Ispettore Callaghan, il caso Scorpio è tuo!
(Dirty Harry)
Spietato, insubordinato a qualsiasi ordine dei superiori, freddo, consapevole della situazione di impotenza del dipartimento di polizia, l’ispettore Callaghan, interpretato da Clint Eastwood, fa il suo esordio sulla scena cinematografica nei panni di un moderno cowboy metropolitano. Solo contro tutti, e mosso da un senso del dovere che rasenta la testardaggine, persegue una sua personale idea di giustizia. Il fine giustifica i mezzi: tutto è lecito per arrivare alla soluzione del caso. Anche utilizzare metodi brutali al limite della legalità.

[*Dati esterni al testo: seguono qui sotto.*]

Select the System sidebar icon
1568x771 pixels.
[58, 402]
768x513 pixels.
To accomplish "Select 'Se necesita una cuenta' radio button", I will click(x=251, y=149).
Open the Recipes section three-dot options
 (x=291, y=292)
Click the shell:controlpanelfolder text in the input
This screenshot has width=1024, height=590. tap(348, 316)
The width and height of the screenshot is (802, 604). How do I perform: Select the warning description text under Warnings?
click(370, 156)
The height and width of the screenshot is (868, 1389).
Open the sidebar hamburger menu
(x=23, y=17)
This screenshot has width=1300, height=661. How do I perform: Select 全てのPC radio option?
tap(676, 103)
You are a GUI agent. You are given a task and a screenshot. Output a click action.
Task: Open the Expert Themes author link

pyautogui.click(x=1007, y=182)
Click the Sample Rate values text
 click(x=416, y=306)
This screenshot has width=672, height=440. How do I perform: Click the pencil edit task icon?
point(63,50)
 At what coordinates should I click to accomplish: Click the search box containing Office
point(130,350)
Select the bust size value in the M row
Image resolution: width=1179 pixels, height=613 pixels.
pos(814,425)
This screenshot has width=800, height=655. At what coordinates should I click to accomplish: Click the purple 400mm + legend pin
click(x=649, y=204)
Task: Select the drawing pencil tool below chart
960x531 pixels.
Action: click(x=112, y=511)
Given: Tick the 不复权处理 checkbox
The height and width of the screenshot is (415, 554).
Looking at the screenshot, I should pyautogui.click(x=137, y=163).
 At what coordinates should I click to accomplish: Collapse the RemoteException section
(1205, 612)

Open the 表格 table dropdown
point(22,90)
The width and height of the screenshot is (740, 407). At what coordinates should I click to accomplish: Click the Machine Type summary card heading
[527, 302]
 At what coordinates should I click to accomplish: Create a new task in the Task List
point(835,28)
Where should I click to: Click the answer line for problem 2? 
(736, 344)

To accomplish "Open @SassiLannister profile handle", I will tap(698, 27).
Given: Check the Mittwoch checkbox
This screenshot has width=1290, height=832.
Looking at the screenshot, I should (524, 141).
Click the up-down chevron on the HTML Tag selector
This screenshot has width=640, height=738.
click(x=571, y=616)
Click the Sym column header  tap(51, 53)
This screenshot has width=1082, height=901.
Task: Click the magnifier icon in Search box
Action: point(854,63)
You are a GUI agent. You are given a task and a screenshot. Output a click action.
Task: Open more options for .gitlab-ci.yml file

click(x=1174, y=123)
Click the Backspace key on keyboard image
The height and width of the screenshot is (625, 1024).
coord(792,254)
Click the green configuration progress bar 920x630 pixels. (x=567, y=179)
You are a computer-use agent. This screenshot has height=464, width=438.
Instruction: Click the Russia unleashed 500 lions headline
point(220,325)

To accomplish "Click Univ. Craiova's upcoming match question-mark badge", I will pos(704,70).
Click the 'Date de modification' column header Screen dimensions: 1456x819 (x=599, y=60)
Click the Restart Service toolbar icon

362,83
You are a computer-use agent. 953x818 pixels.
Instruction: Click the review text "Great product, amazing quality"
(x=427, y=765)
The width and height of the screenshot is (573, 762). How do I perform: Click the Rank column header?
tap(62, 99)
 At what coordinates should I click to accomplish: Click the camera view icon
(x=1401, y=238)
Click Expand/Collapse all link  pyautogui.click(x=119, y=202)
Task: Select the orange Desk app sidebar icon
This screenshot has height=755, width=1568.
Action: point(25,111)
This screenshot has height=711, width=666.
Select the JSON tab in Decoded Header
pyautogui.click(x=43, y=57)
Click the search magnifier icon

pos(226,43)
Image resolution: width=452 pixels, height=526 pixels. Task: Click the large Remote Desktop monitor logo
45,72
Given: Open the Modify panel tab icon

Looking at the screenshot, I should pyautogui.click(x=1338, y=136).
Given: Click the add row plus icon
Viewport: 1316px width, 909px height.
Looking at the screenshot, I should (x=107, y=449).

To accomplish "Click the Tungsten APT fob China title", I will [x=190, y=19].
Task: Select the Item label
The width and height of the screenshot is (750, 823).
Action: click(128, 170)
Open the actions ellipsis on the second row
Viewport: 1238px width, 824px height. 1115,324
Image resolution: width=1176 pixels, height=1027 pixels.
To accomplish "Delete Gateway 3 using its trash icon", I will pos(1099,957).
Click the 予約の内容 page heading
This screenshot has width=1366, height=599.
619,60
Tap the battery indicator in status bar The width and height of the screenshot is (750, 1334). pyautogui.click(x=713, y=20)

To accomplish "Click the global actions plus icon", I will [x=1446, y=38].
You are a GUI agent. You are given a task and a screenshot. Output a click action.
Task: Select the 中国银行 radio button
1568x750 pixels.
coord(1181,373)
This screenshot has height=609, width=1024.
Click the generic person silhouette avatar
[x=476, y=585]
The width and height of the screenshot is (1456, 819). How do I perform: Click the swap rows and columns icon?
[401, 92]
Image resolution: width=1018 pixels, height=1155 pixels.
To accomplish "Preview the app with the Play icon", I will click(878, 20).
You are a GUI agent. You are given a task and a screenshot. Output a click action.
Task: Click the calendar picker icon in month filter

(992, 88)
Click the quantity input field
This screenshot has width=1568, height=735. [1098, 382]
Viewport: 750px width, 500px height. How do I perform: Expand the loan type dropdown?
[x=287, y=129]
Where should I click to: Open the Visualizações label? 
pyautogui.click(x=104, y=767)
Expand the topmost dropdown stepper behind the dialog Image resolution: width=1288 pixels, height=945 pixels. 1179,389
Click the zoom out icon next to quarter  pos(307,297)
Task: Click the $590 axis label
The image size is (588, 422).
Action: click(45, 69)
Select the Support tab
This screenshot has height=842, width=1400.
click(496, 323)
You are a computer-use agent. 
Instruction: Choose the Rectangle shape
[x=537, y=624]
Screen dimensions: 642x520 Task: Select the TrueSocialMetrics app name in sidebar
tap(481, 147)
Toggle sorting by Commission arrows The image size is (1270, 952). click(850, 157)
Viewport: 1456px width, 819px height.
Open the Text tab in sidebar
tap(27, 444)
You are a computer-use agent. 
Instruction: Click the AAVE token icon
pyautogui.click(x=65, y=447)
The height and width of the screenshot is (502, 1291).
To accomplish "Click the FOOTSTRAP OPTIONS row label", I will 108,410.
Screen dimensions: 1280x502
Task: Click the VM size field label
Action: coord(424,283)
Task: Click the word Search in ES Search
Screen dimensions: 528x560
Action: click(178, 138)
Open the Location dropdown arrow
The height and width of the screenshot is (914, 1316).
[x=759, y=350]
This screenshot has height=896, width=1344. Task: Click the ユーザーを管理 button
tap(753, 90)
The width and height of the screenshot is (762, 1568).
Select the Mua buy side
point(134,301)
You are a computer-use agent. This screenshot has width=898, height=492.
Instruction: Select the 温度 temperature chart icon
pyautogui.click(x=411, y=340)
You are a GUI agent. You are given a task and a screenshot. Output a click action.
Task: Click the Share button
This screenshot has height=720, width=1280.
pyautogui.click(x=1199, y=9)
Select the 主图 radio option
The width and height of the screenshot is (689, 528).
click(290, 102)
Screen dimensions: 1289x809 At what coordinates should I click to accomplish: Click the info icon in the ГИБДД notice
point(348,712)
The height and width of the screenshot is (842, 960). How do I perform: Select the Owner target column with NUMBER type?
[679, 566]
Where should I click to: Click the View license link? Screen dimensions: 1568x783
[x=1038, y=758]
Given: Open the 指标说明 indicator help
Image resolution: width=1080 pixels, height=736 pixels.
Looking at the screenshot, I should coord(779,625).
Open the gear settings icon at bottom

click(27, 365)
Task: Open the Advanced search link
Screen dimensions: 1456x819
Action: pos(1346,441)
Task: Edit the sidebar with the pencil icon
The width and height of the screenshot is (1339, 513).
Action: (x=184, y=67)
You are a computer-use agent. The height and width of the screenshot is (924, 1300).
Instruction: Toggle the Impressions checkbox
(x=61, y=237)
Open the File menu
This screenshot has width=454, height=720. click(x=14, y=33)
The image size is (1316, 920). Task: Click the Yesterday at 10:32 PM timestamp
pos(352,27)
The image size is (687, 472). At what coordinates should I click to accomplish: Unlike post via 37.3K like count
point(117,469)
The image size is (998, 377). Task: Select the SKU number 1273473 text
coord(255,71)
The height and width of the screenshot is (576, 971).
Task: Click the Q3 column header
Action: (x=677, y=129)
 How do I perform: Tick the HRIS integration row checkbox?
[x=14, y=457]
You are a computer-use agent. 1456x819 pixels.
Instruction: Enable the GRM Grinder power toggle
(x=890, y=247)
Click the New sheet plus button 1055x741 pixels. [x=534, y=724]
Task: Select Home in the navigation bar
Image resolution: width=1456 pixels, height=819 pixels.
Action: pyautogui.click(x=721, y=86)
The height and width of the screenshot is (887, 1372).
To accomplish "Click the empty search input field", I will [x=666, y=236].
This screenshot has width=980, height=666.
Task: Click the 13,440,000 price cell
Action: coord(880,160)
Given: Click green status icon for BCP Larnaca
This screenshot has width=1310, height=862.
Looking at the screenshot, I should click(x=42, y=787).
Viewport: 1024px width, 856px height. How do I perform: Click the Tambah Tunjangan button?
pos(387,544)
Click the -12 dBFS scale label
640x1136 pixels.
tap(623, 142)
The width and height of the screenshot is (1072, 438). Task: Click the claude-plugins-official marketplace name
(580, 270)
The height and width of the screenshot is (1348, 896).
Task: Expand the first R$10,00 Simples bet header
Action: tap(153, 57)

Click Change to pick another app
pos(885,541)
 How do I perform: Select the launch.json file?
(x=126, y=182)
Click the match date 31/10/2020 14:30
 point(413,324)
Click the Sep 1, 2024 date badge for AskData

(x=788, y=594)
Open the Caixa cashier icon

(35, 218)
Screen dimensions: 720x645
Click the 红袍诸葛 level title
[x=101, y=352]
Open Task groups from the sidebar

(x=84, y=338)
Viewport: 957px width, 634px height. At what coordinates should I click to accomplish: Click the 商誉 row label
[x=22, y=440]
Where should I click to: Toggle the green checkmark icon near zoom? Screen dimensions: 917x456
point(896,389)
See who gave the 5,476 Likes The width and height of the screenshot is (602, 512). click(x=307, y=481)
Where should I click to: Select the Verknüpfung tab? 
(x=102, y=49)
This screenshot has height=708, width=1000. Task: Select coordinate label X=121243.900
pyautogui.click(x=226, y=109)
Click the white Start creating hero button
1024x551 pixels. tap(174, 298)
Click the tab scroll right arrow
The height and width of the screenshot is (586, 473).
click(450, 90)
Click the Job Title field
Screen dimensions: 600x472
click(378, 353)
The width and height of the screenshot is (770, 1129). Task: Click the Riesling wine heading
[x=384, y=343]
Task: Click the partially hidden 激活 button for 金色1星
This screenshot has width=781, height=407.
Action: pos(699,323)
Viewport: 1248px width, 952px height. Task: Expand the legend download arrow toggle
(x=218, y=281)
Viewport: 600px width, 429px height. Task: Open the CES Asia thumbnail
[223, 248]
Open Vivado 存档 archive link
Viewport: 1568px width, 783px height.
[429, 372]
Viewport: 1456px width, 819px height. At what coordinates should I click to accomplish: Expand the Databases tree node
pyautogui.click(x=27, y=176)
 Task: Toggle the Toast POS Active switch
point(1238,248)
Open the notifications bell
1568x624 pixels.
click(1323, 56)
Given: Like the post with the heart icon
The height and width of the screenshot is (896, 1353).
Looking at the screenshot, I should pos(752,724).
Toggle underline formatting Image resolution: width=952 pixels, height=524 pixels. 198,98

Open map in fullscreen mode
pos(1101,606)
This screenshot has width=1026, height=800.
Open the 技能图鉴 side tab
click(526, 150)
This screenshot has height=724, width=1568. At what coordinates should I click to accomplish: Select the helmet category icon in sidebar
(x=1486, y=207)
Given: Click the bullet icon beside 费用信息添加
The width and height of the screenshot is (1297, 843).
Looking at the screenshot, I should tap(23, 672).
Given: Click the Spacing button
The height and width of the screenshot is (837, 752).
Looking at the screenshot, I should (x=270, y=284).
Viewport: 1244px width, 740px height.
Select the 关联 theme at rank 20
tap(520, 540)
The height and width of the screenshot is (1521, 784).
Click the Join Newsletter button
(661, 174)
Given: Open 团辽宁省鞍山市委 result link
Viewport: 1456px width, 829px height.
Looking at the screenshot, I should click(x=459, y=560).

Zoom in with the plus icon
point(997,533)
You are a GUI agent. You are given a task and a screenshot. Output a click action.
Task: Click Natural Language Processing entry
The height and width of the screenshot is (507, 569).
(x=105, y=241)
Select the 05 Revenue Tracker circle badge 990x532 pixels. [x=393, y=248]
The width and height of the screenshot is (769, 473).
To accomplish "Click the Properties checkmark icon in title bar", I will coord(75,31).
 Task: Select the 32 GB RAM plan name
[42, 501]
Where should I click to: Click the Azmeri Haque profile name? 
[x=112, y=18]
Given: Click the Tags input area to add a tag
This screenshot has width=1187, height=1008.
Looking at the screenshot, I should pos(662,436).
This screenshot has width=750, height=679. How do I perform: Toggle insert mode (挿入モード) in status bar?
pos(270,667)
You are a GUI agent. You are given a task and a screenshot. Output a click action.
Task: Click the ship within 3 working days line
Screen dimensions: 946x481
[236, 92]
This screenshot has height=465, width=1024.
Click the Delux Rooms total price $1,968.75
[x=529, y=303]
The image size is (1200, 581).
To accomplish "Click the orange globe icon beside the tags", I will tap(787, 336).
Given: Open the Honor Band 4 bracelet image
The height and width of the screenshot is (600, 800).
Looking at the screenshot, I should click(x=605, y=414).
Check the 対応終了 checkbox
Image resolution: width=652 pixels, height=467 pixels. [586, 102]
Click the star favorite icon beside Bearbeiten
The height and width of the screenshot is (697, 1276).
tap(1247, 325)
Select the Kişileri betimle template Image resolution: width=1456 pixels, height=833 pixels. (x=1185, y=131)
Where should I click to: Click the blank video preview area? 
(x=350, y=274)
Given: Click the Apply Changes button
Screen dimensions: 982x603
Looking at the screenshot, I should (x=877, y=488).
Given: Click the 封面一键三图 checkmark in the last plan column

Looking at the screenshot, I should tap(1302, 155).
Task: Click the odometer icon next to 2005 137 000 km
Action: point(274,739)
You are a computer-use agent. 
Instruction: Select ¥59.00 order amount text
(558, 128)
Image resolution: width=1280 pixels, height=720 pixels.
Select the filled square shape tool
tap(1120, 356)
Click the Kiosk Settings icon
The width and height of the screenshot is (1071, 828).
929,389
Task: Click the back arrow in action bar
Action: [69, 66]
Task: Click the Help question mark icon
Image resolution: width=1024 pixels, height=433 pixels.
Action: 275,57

La figura di Harry la Carogna ripropone tematiche ancora attuali: in primo luogo la figura del poliziotto che, sempre a rischio di gravi lesioni personali, si trova nella continua tentazione di cedere alla violenza durante l’azione. In secondo luogo, dalle situazioni nelle quali si imbatte ogni giorno emerge la necessità di leggi e di apparati giudiziari che, tutelando i legittimi interessi dei cittadini e perseguendo adeguatamente la delinquenza, riescano da una parte a impedire gli abusi da parte della polizia e, dall’altra parte, a non concedere troppe scappatoie legali ai criminali.
L’accusa che da sempre si muove a questo cult del regista Don Siegel è di essere di estrema destra. I presupposti per inquadrare il personaggio in tal senso sembrano esserci. Harry detesta i regolamenti, i burocrati e i propri superiori. Intollerante verso qualsiasi forma di diversità, reazionario fino al midollo, Harry rappresenta per molti l’esaltazione della violenza legalizzata, quella che porta a giustificare metodi brutali pur di garantire l’ordine nella città.
Anche se forse questo genere di film, più che definire modelli politici, si limita a mostrare stati psicologici provocati da situazioni estreme.